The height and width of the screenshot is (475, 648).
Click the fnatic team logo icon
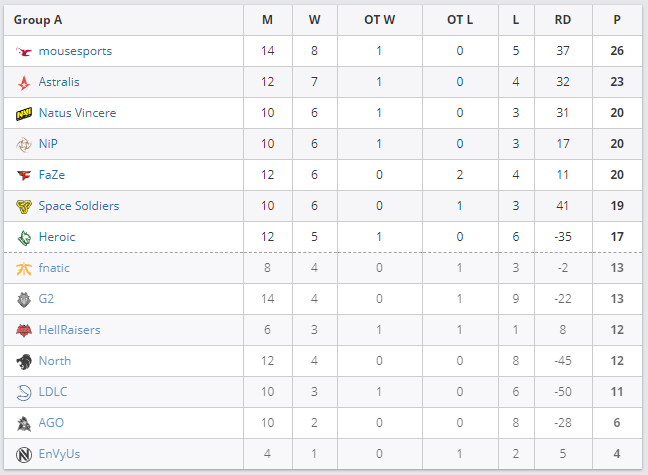point(24,268)
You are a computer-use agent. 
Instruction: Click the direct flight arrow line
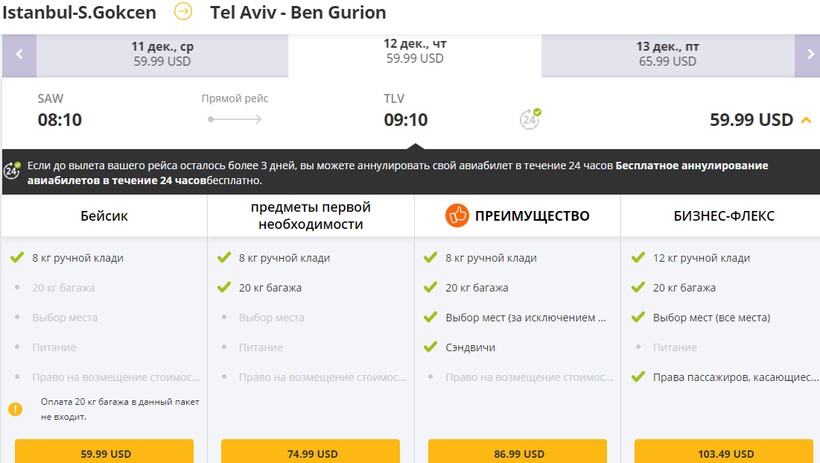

— PROBLEM DESCRIPTION —
Please copy every row above word for word, leaving out the pictures.

— OUTPUT OF THE TASK —
The height and width of the screenshot is (475, 648).
Click the fnatic team logo icon
point(24,268)
You are a computer-use agent. 
Instruction: Click the direct flight arrow line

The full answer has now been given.